Mon ami, l’Américain d’origine ivoirienne, me disait aussi dans un mail que notre pays devrait envoyer plus souvent nos soldats dans les missions de l’Onu. Parce que là-bas ils apprendraient leur travail de militaires ainsi que tout ce qu’il implique, se frotteraient à d’autres soldats et acquerraient de l’expérience. Ils gagneraient en plus de l’argent, mais cette fois-ci après avoir fourni réellement de l’effort. C’est sans doute parce qu’ils sont oisifs ici qu’ils ne voient aucun inconvénient à bloquer l’activité économique du pays.
Un contingent de nos soldats a récemment été envoyé au Mali. C’est peut-être un début qui devrait être élargi. Il ne faudrait cependant pas oublier de leur payer ce qu’on leur devra lorsqu’ils reviendront de leur mission. C’est la revendication d’une telle dette qui déboucha sur le coup d’État de décembre 1999.
Fraternité Matin a reçu hier, pendant que certains militaires jouaient à terroriser les populations civiles, le ministre Sidi Tiémoko Touré qui est en charge de l’Emploi des jeunes et du Service civique. Le constat est clair qu’une importante partie de notre population manque terriblement de sens civique. Il ne s’agit pas seulement de militaires. Cela concerne avant tout nous les civils.
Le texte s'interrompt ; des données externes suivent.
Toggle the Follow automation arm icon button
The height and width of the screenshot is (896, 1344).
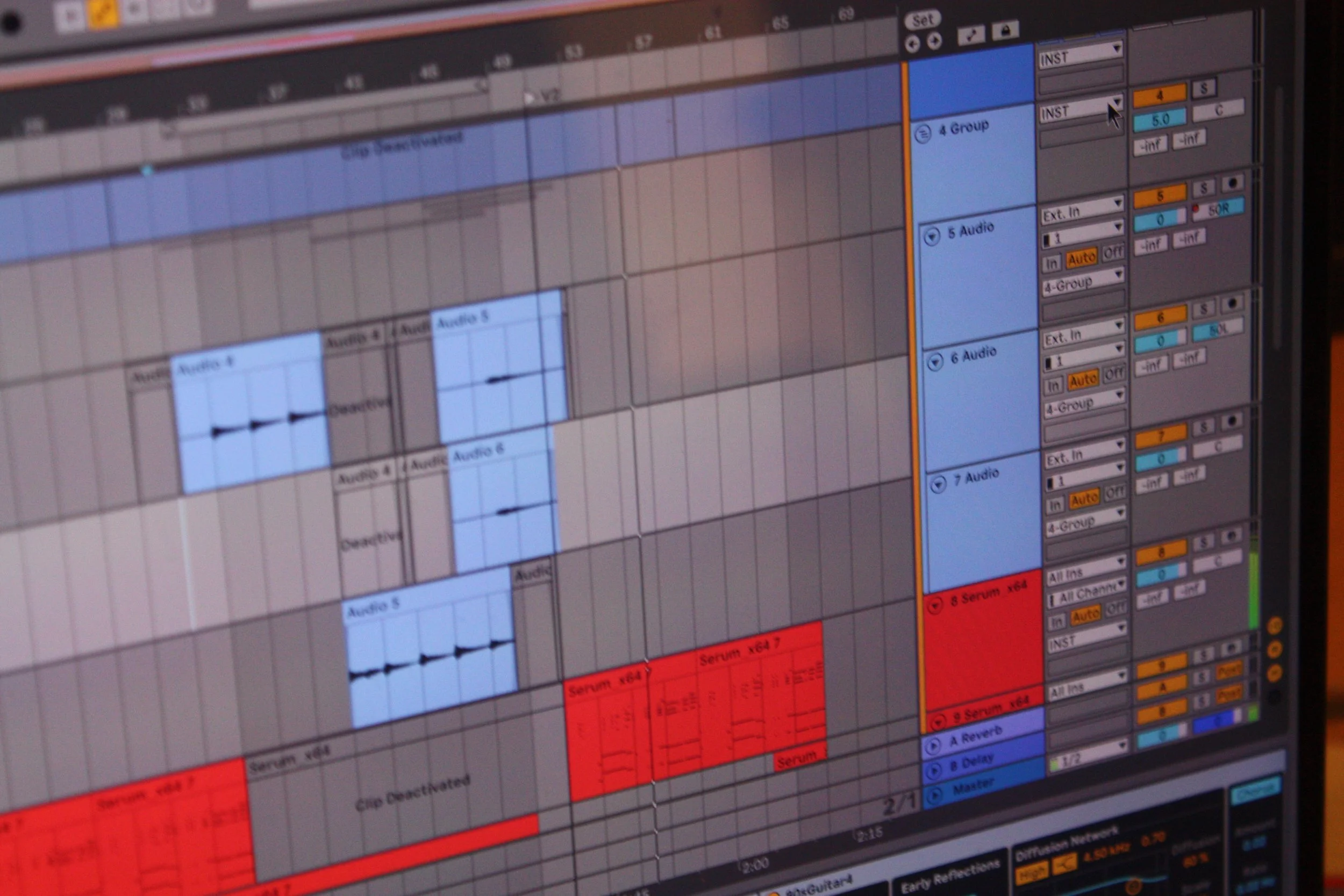[x=971, y=35]
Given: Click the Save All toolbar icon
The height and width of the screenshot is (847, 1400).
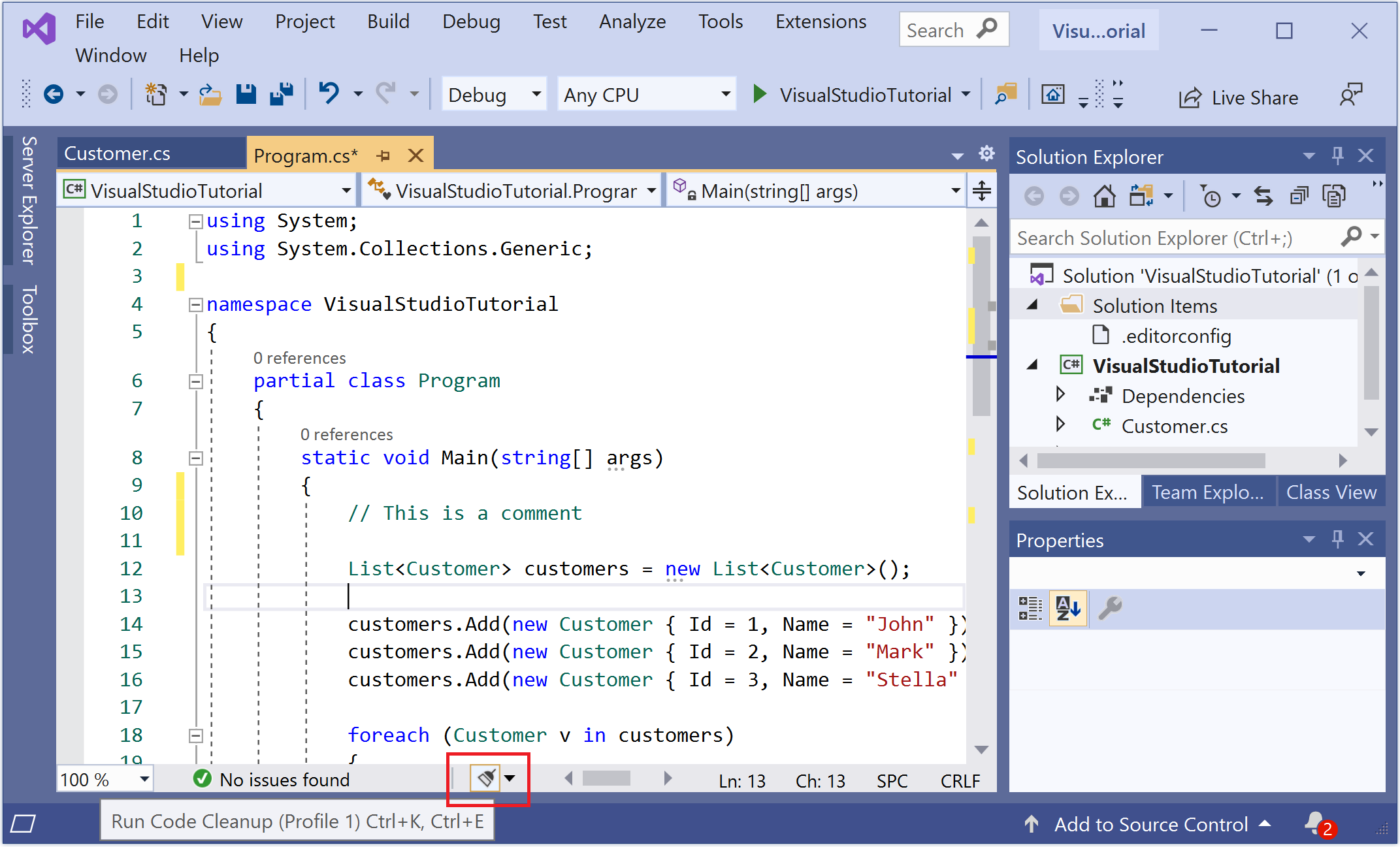Looking at the screenshot, I should point(282,95).
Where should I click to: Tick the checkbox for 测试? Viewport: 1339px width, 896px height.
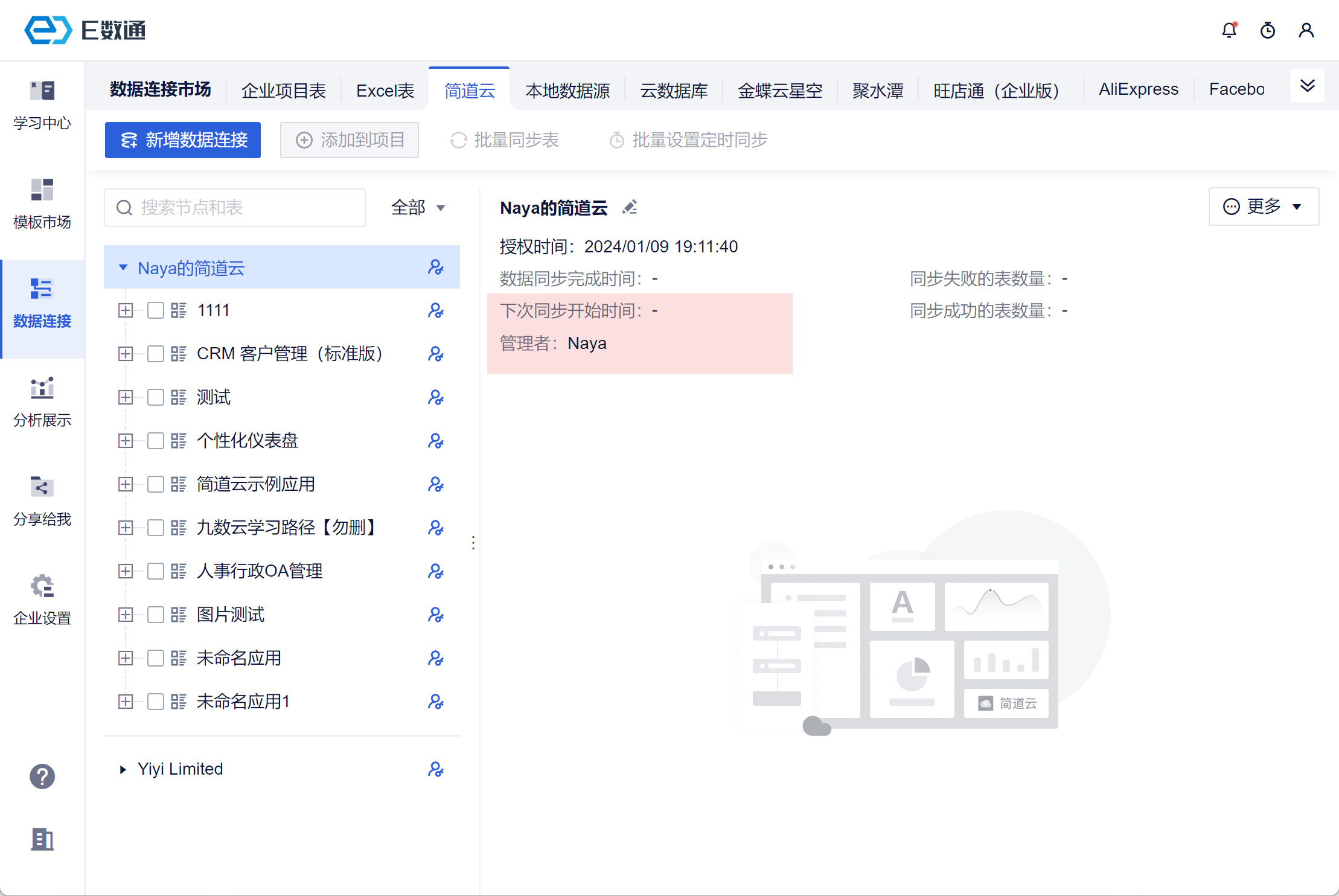[x=156, y=397]
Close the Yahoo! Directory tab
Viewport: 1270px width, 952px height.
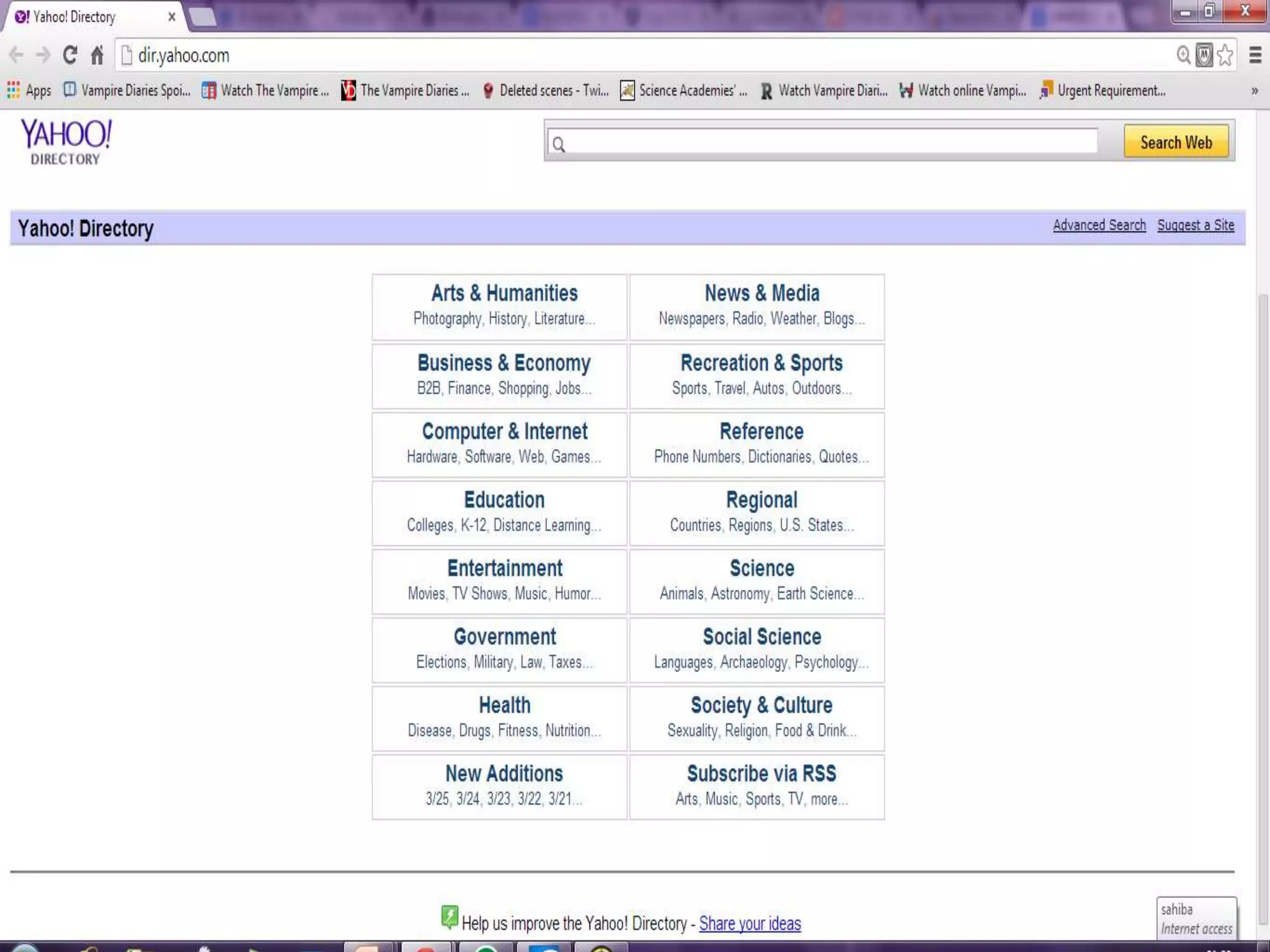(x=172, y=17)
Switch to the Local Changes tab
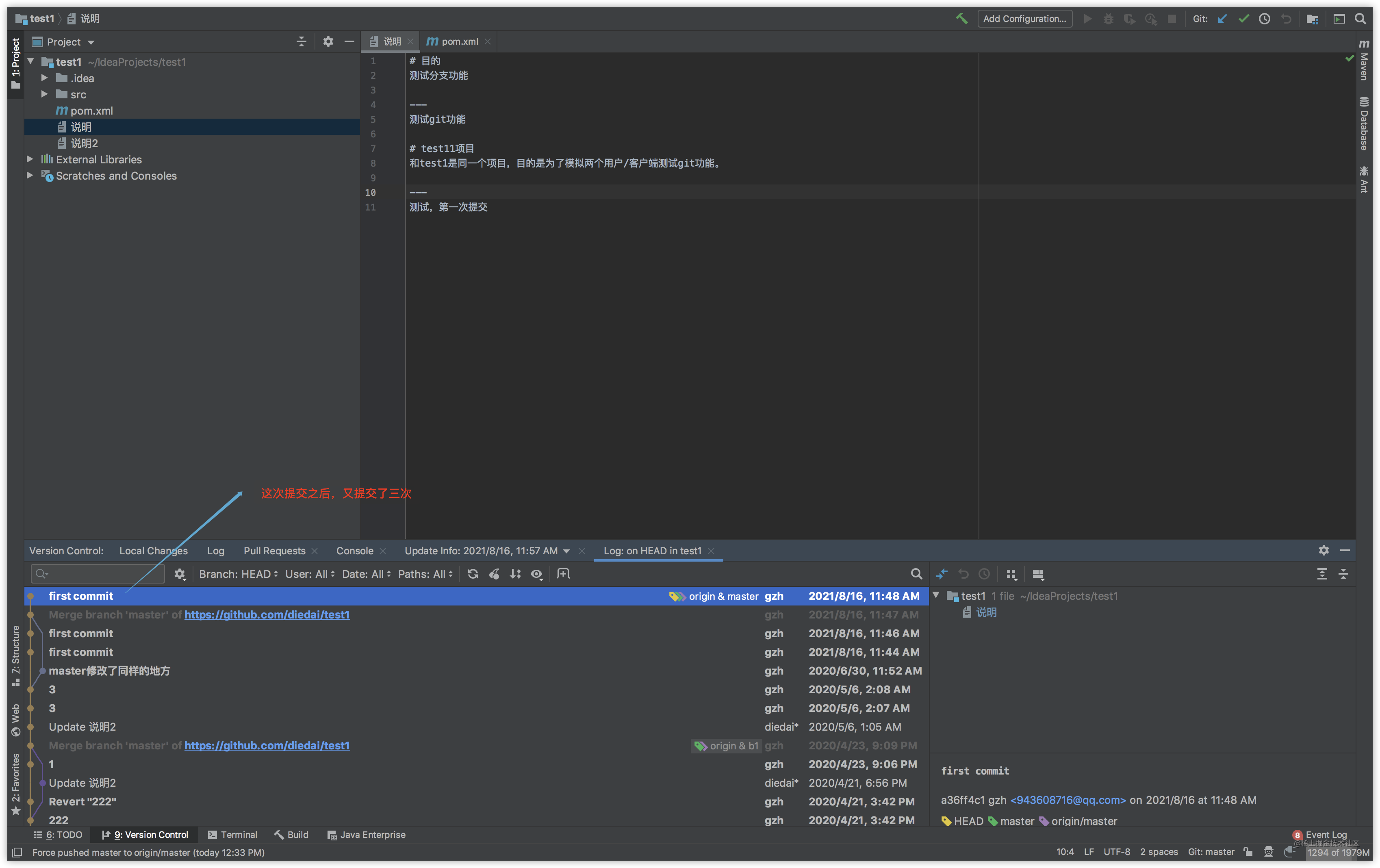 [154, 551]

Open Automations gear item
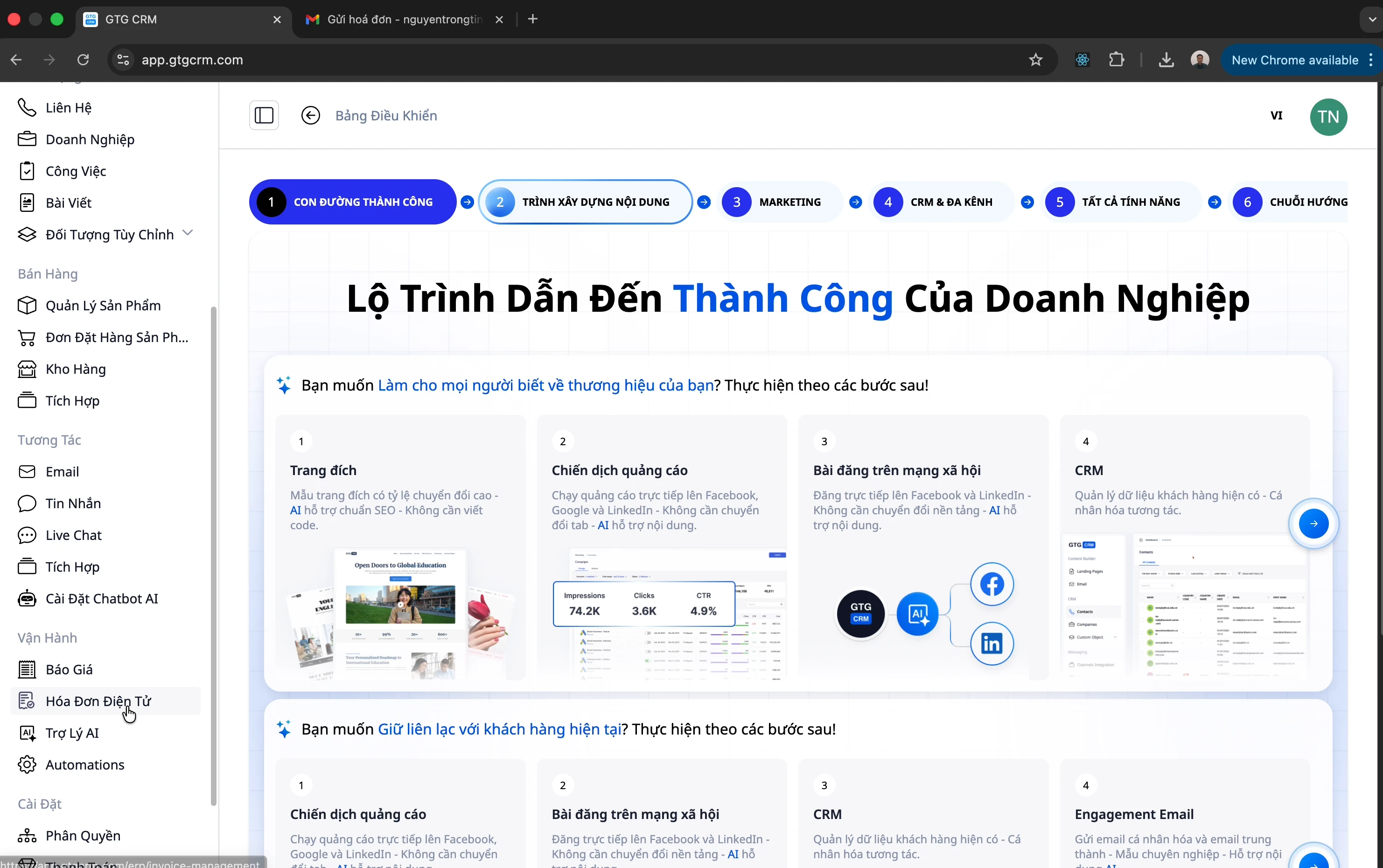point(84,765)
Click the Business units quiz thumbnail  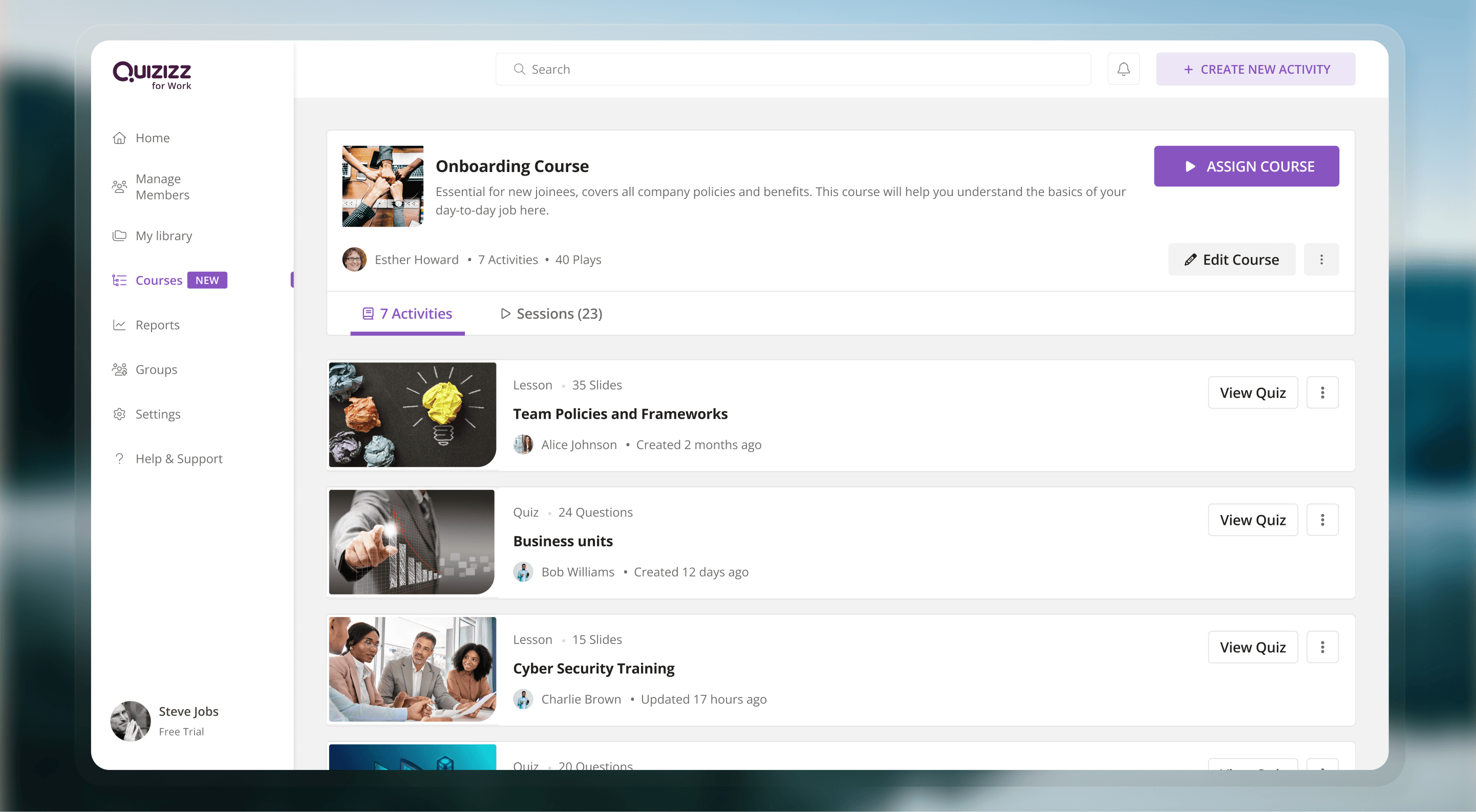tap(412, 542)
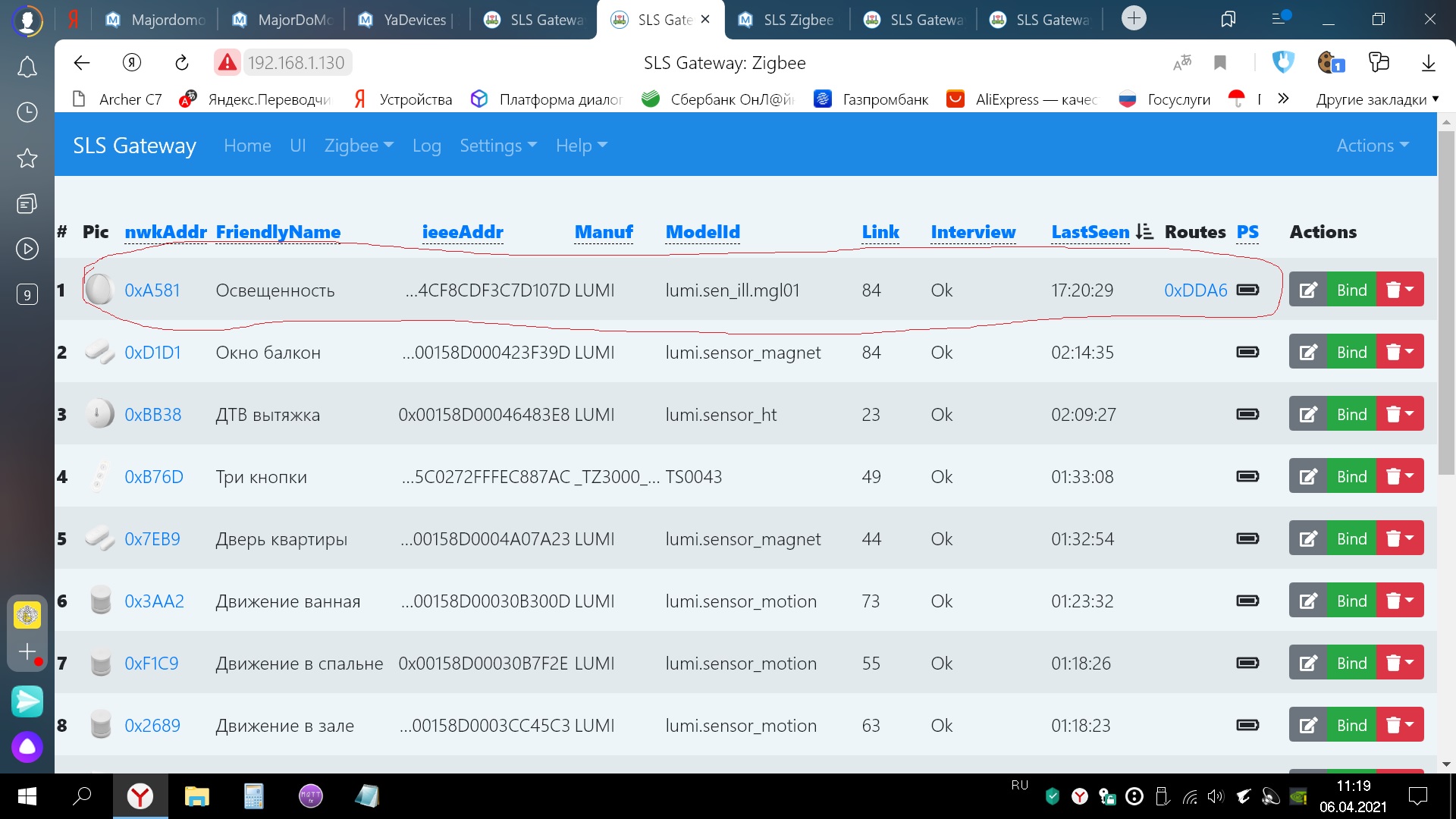Click LastSeen sort order icon
This screenshot has width=1456, height=819.
pos(1144,232)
Et un mauvais civil qui endosse l’uniforme ne sera qu’un mauvais soldat. Il est plus que jamais temps de nous remettre au service civique, comme cela se faisait par le passé, en sachant que si nous voulons tricher aussi avec cela, c’est-à-dire faire juste semblant d’inculquer du civisme aux populations, nous en paierons un jour le prix. Comme nous payons en ce moment le prix de tous nos mensonges, de tous nos faux-semblants.